HOW DO BAR CODES WORK??
In a world fuelled by money, where 6 billion people vie with each other for power, supremacy and money, where each passing year the world economy climbs the ladder of trillions, where the buying and selling of goods has become a necessity, and where time is money; this humble, cute little 10 sq inch zebra pattern like black and white strip never goes unnoticed.
Yes, the BARCODE.
Buying and selling goods were never so easy, never so quick and never so accurate. Contemporary to a world where billions of dollars are shared in a go and billions of goods sold within no time, the need for an accurate, efficient and time saving mechanism to keep track of products and deliver them to the customers in a flash has been fulfilled by this humble little invention.

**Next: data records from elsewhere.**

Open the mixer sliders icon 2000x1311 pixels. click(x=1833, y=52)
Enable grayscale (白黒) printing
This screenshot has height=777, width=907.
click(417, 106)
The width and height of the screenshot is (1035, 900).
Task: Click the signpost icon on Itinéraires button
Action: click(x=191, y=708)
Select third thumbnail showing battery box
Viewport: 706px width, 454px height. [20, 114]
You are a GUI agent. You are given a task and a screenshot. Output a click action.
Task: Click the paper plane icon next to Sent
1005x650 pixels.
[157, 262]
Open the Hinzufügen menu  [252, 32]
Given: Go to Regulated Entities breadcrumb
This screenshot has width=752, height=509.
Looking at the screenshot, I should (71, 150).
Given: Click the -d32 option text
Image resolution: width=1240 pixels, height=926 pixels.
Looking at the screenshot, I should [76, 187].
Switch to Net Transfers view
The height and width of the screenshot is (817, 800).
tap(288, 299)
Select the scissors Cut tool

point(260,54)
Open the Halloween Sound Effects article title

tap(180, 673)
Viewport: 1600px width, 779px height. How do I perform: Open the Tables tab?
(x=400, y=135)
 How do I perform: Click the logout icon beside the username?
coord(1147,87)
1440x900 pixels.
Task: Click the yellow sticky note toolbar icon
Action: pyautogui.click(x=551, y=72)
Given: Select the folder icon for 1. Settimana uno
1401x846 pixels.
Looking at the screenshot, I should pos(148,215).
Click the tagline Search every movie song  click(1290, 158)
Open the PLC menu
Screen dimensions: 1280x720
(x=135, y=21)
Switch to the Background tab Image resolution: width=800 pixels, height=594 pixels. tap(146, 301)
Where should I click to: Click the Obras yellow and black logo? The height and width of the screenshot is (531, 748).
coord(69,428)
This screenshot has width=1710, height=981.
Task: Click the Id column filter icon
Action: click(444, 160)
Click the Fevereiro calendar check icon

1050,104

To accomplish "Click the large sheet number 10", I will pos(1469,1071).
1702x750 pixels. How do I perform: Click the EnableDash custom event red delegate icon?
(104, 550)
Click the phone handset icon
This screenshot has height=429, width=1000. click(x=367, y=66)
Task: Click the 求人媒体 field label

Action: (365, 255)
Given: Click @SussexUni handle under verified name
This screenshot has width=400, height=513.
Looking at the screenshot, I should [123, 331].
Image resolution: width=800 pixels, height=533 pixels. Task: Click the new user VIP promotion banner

The Barcode is a one-dimensional, data storing and data representing mechanism which stores useful data in a series of black and white spaces, which are then read by a machine (called a barcode scanner).
- (This is not a barcode for this article)
So how does the barcode work??
Let us not be very technical about its working. Let us just be curious and humble human beings waiting to tap the secret behind this revolutionary invention.
The secret behind the working of a barcode lies in our elementary science principle of reflection of light.
We studied that –
Lighter colors reflect more light
Darker colors reflect least amount of light.
The application of this simplest phenomenon is what makes barcodes work the way they do.
When the barcode is up for a scan it is illuminated by a high intensity light (LASER) in this case. When the light strikes the black and white strips, it is reflected by the white spaces and absorbed by the black bars.
When the receiver gets the reflected light, the computer assigns a binary ‘0’ to all the white spaces which reflected light and a binary ‘1’ to all the black bars which did not reflect any light.
As the bar code is a one dimensional strip of black and white bars arranged on a 95 column template, a series of 95 binary 1’s and 0’s are assigned to the bars which are further divided into 15 segments.
Again these 15 segments are divided into –
12 segments with 7 binary digits which form the numbers.
2 segments with 3 digits which form the left and right ends (empty spaces) called left and right guards.
And a segment with 5 digits which form the middle empty space called the right guard.
USE OF THESE SEGMENTS:
The 12 segments with are decodes as shown below tell the computer what the product is.
The 2 other end segments will tell the system where the code ends.
The middle segment tells the system where the 12 numbers start and end.
The left side number gives the “type of item”, the left 5 numbers tells the “manufacturer code” and the right 5 numbers gives the “product code”.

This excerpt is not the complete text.